Was die spätere Urkunde des Notars N. angehe, ergebe sich der Einheitlichkeitswille schon daraus, dass es sich hier um eine Regelung innerhalb von einer Urkunde handele. Deshalb müsse logischerweise die Nichtigkeit der Erbvertragsaufhebung gemäß § 139 BGB auch zur Nichtigkeit der Vereinbarung betreffend die Aufhebung des Grundstücksübertragungsvertrages führen. Für die gegenteilige Argumentation des Beklagten, der nämlich meine, dass die fehlgeschlagene Erbvertragsaufhebung keine Auswirkung auf das Grundstücksrückabwicklungsgeschäft habe, trage er die Darlegungs- und Beweislast. Er müsse beweisen, dass es Wille der Vertragschließenden gewesen sei, das eine Geschäft nicht von dem anderen abhängig sein zu lassen.

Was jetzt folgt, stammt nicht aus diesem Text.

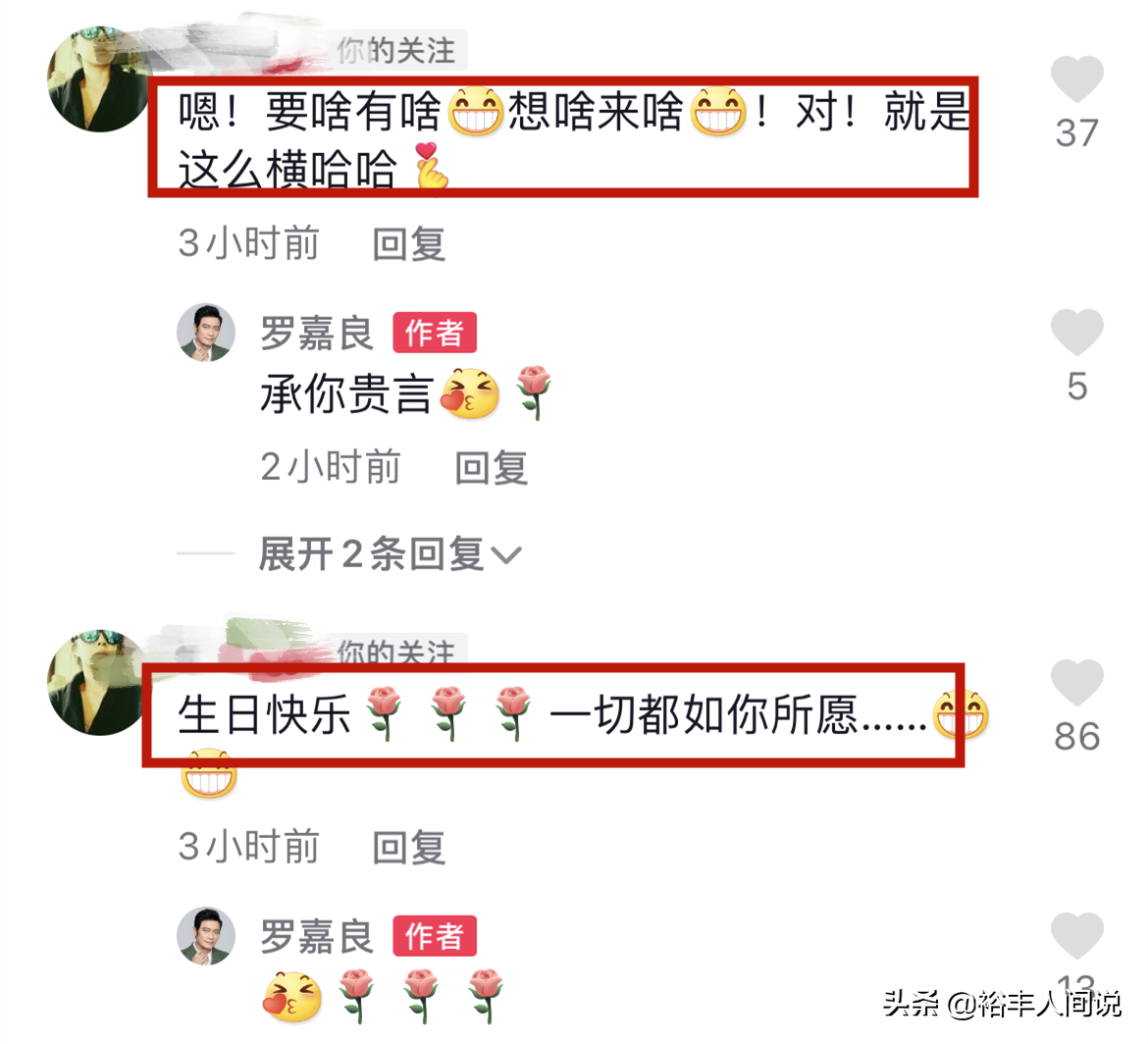Click the chevron next to 展开2条回复
The width and height of the screenshot is (1148, 1044).
pyautogui.click(x=506, y=555)
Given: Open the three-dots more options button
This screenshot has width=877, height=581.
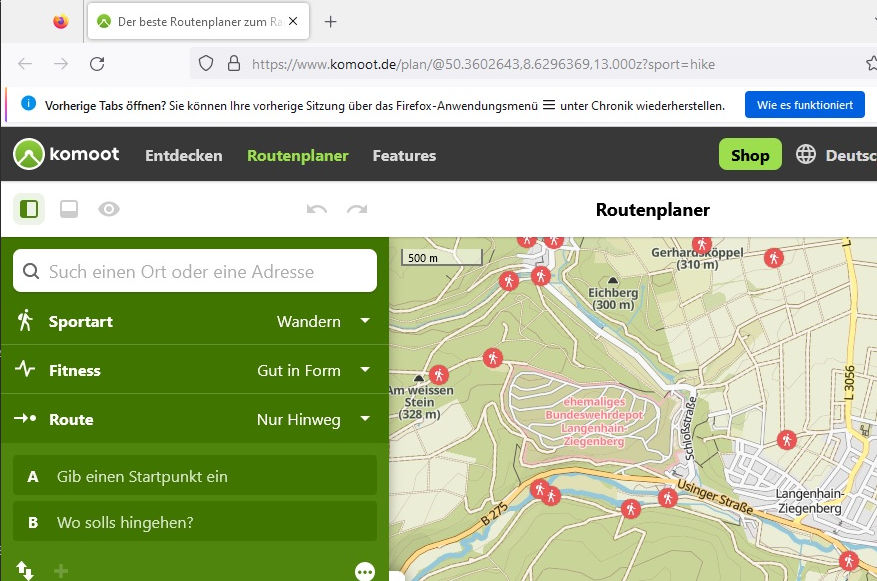Looking at the screenshot, I should click(x=365, y=571).
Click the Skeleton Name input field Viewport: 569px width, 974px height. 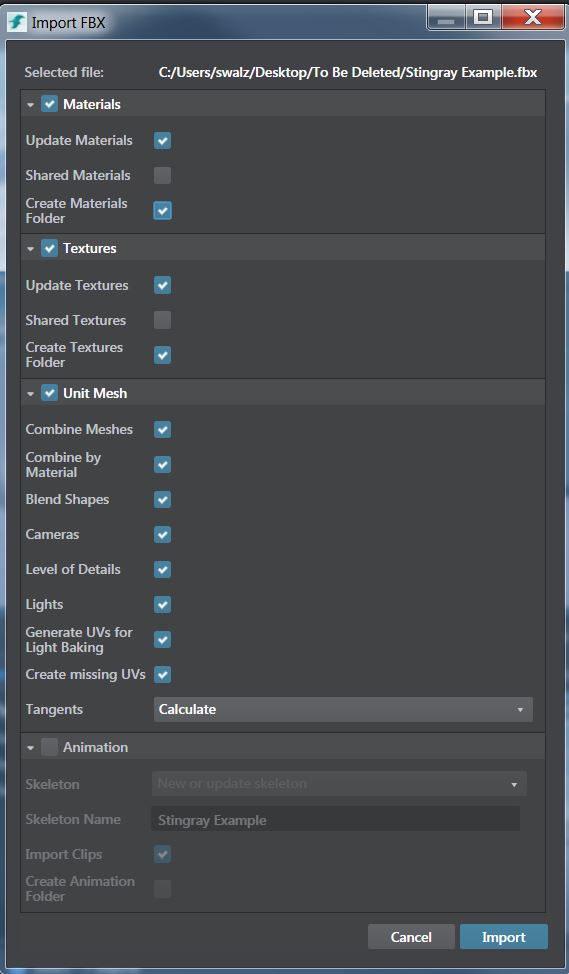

Selbst wenn man dem nicht folgen wolle, wäre der Vertrag vom 13. Oktober 2003 aber wegen der vom Kläger erklärten Anfechtung insgesamt unwirksam. Das Landgericht übersehe, dass es bei der Auskunft, für die Veräußerung des Objekts sei die Zustimmung des Beklagten notwendig, um eine eigene Erklärung des Beklagten selbst gehe, die der Kläger angefochten habe. Der Notar N. habe diese Auskunft zwar bestätigt, den Kläger aber dabei nur in seiner Vorstellung bestärkt, er müsse den Kompromiss mit dem Beklagten schließen, um die Grundstücksveräußerung durchführen zu können. Es liege ein beiderseitiger Irrtum über die subjektive Geschäftsgrundlage vor, die zu dem Abschluss des notariellen Vertrages vom 13. Oktober 2003 geführt habe. Dies sei ein Fall des § 119 Abs. 2 BGB. Wenn beide Parteien gewusst hätten, dass es der Zustimmung des Beklagten zur Veräußerung des Hausgrundstückes nicht bedurft hätte, wäre der Vertrag vom 13. Oktober 2003 nicht abgeschlossen worden.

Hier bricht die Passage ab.